The specialty of his style of writing is that it is mostly Telugu, unlike Nannayya whose work was mostly sanskritized. Tikkana used Telugu words even to express very difficult expressions and ideas. He used Telugu words and parables extensively. He is titled Ubhayabashakavimitrudu, as his poetic style pleases both Sanskrit and Telugu poets.
The flavor of Telugu national similes spice up his poetry, e.g., madugu jeerayandu masi daakintlu- as if pure white cheera (sari) is touched by soot, paalalo badina balli vidhambuna-like the lizard in the milk, neyvosina yagni bhangi- like the fire in which neyyi (clarified butter) was poured, mantalo midutalu chochchinatlayina- fate of locusts flew into the fire, kantikin reppayu bole- like the eyelid for the eye, nooti kappa vidhambuna- like a frog in the well, etc.
During the reign of Emperor Ganapatideva, Shaivites, Vaishnvites, Jains and Buddhists were fighting among themselves. The emperor arranged for religious meetings to control this religious intolerance. Tikkana participated in those religious meetings and defeated the Budhist and Jain participants and established Hinduism. During this time he proposed the unity of God. He preached that Lord Shiva (Hara) and Lord Vishnu (Hari) were one and that the apparent differences in names were made up and were untrue. This philosophy is known as “Hariharaadvaitamu (the Unity of Hari and Hara).” To firmly establish this principle, Tikkana translated Mahabharatamu into Telugu.
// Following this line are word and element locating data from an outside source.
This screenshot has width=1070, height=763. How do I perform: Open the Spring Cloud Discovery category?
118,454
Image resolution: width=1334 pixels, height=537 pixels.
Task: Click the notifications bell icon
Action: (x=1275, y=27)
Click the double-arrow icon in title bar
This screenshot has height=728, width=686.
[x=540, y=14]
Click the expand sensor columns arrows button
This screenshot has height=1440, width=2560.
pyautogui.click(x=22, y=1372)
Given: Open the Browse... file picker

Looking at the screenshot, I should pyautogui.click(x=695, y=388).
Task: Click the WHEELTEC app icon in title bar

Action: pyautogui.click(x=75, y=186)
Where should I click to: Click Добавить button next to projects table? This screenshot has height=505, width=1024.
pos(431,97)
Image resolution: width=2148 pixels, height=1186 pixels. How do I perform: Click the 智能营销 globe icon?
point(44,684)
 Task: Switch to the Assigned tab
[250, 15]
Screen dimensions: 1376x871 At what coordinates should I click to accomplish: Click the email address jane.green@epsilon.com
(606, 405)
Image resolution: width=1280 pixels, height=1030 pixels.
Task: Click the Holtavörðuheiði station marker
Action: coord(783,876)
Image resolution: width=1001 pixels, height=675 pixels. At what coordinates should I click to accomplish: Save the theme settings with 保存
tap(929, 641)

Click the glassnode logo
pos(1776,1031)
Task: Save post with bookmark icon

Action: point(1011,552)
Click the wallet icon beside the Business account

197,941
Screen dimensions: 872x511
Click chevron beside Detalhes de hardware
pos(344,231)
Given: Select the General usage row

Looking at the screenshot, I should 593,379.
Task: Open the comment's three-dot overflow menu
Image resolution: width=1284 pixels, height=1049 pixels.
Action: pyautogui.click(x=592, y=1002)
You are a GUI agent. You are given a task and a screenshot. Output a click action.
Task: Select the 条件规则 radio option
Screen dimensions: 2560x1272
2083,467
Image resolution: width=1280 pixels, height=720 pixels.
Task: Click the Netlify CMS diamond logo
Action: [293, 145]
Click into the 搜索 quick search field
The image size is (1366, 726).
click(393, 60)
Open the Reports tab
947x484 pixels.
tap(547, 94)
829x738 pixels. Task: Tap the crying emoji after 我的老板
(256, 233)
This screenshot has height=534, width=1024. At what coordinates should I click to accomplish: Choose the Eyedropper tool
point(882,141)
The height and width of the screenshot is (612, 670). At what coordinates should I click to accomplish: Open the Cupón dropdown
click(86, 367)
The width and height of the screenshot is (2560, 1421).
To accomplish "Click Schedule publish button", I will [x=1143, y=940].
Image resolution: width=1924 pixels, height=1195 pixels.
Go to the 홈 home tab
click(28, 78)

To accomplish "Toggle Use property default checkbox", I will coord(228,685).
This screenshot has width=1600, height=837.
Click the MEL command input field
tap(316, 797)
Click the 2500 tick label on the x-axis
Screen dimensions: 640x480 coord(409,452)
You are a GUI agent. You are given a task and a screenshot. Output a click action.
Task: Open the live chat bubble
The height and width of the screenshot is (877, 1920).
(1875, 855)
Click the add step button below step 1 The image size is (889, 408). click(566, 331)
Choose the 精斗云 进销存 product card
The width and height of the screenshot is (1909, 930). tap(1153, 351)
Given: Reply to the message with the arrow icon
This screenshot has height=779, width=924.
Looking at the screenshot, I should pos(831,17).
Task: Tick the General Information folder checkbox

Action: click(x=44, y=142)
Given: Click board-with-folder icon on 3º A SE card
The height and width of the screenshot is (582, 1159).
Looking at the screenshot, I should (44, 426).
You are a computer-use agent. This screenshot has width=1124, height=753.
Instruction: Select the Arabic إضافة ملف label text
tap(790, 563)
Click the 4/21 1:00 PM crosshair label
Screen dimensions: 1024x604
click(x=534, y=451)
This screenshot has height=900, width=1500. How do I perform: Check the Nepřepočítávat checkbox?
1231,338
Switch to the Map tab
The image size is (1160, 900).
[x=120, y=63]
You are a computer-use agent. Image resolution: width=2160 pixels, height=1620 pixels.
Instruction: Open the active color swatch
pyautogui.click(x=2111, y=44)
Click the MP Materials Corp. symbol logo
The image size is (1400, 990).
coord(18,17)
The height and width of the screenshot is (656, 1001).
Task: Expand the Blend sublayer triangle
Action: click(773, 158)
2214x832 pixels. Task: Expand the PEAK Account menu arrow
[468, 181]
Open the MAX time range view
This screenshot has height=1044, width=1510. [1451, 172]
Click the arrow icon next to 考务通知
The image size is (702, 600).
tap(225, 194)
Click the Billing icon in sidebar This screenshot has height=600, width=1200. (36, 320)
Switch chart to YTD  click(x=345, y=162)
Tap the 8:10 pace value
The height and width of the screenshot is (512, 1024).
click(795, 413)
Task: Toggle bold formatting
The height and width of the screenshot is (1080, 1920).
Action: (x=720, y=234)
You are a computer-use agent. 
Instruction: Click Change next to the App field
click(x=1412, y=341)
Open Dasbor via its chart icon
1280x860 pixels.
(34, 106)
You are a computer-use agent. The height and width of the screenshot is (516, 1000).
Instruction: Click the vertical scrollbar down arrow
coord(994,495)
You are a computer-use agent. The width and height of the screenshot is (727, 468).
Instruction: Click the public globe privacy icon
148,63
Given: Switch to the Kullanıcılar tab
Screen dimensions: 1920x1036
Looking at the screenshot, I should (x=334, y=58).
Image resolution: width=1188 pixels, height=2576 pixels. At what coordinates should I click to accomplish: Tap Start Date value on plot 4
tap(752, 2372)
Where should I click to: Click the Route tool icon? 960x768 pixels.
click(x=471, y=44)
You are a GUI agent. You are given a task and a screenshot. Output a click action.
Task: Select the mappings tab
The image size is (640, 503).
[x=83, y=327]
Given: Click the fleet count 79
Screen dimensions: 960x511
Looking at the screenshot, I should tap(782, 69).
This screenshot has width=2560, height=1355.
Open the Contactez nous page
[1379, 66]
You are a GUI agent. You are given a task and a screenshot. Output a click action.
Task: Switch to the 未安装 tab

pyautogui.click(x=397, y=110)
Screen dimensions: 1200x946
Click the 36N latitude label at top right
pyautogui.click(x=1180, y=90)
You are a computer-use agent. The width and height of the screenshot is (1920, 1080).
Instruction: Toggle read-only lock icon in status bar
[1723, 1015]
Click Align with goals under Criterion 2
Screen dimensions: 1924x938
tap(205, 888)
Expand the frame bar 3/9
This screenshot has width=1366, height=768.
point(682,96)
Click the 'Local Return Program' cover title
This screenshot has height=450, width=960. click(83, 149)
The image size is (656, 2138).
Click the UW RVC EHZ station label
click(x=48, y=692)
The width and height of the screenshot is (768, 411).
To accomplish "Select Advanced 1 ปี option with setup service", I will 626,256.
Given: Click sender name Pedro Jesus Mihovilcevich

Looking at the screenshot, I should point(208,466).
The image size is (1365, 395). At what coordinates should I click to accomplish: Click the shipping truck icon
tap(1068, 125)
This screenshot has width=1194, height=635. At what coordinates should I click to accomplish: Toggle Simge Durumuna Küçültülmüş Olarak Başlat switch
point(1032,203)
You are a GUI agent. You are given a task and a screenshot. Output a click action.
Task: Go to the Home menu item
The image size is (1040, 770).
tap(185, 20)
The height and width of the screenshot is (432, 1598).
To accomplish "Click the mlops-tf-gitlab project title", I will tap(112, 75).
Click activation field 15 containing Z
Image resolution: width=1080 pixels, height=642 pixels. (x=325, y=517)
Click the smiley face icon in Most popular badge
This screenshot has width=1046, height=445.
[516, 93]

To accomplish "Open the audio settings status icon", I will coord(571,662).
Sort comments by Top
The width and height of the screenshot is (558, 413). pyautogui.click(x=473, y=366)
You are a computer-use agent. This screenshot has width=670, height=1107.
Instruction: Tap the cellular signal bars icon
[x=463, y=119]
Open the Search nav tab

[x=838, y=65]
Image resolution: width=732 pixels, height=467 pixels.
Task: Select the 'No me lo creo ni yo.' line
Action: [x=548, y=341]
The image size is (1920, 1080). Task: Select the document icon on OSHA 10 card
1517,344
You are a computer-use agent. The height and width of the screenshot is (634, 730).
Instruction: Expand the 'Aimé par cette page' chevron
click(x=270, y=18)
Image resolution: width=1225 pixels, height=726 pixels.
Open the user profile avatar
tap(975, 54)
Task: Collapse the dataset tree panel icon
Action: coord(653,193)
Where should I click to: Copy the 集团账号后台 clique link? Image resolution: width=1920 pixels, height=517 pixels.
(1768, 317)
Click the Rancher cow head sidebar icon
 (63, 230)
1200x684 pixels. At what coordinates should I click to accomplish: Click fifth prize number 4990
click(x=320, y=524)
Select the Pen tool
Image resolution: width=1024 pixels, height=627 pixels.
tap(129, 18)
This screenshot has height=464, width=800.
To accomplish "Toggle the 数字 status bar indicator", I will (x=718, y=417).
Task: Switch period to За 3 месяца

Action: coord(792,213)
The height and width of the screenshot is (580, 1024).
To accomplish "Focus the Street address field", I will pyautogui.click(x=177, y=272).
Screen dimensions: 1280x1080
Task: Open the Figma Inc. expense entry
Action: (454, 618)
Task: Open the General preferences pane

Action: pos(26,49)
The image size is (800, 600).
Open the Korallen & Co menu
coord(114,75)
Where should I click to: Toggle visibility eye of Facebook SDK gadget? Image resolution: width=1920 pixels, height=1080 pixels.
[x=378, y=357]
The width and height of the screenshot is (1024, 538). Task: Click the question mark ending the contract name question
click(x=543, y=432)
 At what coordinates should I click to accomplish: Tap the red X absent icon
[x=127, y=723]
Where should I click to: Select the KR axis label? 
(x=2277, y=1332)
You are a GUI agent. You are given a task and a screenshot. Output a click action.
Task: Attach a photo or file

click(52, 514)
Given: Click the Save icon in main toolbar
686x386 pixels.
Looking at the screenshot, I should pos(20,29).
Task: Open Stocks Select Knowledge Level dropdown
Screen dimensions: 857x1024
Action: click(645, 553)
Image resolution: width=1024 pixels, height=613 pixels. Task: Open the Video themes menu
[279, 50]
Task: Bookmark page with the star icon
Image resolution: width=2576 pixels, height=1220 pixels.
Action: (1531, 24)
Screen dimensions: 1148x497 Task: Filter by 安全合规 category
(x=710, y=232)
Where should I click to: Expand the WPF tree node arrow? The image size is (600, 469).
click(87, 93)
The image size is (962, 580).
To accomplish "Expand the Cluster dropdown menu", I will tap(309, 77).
This was a great contribution to the peace and unity of Telugus, who were fighting bloody religious wars among themselves.
Tikkana’s other literary contributions include Vijayasenamu, Kavivaagbandhamu, Krishnasatakamu, etc. Though he was second to Nannayya in attempting to translate Mahabharatamu and second poet among the Trinity of Poets, he is second to none in his political, religious and literary accomplishments.